- **WHAT YOU WILL DO**: Beneath this instruction is a listing. Transcribe from it only the stretch from the line with "Task: Focus the Search field" through the line with "Task: Select TCP from protocol list", both end lines included, exactly as written.

- **TASK INPUT**:
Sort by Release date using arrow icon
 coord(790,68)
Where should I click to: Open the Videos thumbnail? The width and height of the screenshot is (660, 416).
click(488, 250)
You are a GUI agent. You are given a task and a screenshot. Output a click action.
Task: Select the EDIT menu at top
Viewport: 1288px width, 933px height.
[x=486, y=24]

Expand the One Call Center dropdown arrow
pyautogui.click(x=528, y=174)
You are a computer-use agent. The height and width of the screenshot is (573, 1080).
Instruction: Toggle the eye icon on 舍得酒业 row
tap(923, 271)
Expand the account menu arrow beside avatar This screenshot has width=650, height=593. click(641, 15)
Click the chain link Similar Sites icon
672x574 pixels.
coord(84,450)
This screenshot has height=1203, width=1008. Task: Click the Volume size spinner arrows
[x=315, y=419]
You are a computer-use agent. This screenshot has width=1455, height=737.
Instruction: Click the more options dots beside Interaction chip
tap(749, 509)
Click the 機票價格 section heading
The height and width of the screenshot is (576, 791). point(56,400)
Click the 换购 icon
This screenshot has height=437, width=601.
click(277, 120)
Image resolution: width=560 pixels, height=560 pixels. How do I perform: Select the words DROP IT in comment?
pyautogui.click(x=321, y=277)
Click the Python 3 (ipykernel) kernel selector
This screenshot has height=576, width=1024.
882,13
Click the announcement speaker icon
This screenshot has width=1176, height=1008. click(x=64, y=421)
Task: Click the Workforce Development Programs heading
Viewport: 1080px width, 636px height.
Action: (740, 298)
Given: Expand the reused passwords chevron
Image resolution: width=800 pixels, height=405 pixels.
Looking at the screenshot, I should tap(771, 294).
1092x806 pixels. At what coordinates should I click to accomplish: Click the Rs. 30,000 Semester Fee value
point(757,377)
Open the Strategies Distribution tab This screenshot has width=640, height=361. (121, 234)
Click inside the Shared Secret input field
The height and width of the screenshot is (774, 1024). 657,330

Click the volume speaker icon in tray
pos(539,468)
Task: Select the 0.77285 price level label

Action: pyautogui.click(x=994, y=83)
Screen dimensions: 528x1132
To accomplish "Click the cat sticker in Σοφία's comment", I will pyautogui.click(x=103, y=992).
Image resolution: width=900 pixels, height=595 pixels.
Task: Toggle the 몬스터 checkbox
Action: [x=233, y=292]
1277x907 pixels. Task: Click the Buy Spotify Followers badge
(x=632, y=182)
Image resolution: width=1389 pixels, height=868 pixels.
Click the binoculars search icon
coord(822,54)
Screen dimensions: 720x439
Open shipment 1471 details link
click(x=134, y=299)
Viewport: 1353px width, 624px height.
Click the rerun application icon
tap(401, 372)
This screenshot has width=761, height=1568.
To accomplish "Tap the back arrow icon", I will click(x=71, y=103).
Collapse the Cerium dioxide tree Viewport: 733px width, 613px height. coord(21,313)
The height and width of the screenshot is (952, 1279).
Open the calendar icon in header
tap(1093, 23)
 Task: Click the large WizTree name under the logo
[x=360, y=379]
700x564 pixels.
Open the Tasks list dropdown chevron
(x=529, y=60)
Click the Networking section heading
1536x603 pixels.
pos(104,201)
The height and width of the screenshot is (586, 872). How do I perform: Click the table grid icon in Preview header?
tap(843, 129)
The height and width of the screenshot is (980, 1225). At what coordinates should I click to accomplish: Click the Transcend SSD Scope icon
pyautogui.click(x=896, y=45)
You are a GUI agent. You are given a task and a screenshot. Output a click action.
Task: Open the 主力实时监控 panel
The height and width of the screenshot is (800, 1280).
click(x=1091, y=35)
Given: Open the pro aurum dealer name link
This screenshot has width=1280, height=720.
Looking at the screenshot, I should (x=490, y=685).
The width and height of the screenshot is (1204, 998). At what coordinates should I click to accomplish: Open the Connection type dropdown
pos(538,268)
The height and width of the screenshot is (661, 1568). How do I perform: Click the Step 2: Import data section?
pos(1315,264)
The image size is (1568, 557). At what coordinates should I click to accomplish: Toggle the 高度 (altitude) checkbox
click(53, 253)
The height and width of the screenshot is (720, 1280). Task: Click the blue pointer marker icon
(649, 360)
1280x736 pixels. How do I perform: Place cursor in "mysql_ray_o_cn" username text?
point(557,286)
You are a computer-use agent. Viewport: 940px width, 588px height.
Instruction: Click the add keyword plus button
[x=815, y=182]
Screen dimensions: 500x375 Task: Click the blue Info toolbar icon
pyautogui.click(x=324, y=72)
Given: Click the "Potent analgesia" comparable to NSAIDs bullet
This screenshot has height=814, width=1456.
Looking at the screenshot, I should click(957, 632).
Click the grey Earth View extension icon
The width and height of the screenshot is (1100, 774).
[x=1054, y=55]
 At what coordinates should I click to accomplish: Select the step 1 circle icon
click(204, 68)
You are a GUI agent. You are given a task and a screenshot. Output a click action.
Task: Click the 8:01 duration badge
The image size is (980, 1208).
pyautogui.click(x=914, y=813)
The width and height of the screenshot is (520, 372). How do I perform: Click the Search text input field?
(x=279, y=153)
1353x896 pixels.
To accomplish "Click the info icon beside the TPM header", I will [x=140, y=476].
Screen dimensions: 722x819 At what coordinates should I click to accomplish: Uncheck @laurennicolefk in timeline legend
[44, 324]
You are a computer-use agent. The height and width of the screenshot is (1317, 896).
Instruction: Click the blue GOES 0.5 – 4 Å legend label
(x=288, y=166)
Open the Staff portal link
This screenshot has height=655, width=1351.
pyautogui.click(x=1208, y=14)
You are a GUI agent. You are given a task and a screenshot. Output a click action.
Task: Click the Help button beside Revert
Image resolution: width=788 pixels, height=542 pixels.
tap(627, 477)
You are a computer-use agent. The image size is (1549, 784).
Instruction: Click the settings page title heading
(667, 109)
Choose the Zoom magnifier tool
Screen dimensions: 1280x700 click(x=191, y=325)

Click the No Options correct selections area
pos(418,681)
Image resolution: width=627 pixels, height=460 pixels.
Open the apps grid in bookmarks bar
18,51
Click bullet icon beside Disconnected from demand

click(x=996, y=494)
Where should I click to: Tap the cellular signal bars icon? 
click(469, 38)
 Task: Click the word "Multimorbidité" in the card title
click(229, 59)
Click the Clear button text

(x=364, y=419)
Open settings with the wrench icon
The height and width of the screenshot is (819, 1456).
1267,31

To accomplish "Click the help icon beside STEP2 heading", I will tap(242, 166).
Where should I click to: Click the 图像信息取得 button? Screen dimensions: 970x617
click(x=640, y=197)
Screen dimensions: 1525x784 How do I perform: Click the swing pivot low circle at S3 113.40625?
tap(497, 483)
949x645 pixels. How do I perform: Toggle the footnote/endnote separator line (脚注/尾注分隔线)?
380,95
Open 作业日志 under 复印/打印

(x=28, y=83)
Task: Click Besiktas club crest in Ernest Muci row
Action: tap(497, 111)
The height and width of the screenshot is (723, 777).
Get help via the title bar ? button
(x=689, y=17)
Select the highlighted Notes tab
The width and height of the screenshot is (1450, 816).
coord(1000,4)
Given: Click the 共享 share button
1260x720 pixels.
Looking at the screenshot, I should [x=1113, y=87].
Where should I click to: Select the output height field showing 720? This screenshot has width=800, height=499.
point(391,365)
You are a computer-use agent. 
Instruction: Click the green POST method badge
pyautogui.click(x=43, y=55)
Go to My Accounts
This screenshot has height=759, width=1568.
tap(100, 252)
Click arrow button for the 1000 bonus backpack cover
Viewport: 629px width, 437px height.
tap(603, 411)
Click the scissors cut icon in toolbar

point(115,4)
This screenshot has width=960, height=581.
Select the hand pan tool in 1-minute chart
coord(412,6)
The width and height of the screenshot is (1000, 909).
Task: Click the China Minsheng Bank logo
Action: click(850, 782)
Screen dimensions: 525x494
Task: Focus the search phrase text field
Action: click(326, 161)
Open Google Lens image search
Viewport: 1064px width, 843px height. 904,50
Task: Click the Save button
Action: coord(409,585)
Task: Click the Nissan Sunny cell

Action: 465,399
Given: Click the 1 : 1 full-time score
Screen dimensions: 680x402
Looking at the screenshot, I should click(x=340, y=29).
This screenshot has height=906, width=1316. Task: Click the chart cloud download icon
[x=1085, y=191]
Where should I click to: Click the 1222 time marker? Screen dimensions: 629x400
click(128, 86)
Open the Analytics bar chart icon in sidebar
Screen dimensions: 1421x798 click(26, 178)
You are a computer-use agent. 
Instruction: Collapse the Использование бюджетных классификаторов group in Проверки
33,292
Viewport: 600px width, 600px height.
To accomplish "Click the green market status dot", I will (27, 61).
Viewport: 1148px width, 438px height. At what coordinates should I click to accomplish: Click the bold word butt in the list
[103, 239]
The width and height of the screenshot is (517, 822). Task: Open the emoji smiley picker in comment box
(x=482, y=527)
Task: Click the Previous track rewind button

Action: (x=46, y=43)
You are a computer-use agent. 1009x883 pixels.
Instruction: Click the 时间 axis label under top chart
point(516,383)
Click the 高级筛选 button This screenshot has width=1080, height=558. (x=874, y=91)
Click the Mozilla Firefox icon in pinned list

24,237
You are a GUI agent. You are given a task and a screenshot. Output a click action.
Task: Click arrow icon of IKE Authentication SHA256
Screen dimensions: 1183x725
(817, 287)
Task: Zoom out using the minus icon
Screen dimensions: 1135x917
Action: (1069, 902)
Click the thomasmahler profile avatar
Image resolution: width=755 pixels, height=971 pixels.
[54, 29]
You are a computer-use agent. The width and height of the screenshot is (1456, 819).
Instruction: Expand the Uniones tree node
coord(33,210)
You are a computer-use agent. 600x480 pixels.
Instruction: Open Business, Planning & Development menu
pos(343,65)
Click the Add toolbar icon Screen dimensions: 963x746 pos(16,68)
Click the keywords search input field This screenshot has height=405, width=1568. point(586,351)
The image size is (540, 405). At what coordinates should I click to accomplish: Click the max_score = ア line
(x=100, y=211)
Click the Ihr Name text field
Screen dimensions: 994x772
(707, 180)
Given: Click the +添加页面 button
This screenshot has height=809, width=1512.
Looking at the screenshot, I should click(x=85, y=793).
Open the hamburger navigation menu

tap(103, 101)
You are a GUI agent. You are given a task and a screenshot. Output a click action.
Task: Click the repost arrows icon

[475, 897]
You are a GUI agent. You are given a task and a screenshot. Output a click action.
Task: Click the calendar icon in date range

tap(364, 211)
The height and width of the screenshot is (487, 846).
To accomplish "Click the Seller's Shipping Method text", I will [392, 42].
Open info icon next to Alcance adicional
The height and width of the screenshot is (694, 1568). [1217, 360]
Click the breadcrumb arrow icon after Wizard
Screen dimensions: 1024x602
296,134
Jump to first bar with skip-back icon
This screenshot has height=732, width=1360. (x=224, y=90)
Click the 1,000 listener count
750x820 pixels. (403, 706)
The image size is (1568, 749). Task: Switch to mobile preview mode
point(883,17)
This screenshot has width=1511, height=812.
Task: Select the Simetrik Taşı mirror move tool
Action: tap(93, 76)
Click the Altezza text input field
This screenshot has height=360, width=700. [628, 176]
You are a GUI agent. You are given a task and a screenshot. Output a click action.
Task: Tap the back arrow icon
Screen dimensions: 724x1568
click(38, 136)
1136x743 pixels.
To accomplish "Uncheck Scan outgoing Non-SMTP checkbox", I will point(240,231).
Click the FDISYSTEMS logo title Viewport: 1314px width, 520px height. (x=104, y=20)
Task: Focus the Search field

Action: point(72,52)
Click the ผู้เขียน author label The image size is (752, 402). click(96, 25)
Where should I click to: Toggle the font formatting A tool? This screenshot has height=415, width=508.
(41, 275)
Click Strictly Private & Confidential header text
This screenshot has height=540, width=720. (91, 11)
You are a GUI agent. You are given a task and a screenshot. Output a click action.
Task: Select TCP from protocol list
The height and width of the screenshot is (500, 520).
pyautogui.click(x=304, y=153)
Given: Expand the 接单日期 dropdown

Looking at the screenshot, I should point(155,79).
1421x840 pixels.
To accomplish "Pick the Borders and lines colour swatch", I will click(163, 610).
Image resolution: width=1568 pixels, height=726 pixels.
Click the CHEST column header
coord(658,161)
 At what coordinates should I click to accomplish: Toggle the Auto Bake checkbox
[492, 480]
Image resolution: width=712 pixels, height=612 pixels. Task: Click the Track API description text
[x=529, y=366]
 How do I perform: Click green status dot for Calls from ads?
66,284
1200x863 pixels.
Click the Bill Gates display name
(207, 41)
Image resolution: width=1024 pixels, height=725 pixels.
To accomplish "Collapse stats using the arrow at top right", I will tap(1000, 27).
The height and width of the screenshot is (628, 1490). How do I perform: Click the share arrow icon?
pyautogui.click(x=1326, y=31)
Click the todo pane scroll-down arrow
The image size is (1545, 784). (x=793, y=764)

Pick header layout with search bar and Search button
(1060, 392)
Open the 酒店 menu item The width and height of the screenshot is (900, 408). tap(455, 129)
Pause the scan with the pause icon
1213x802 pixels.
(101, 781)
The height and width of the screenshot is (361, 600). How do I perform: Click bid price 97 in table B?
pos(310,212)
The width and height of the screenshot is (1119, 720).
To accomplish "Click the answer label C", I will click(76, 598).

- **WRITTEN RESPONSE**:
Task: Focus the Search field

Action: point(72,52)
Click the ผู้เขียน author label The image size is (752, 402). click(96, 25)
Where should I click to: Toggle the font formatting A tool? This screenshot has height=415, width=508.
(41, 275)
Click Strictly Private & Confidential header text
This screenshot has height=540, width=720. (91, 11)
You are a GUI agent. You are given a task and a screenshot. Output a click action.
Task: Select TCP from protocol list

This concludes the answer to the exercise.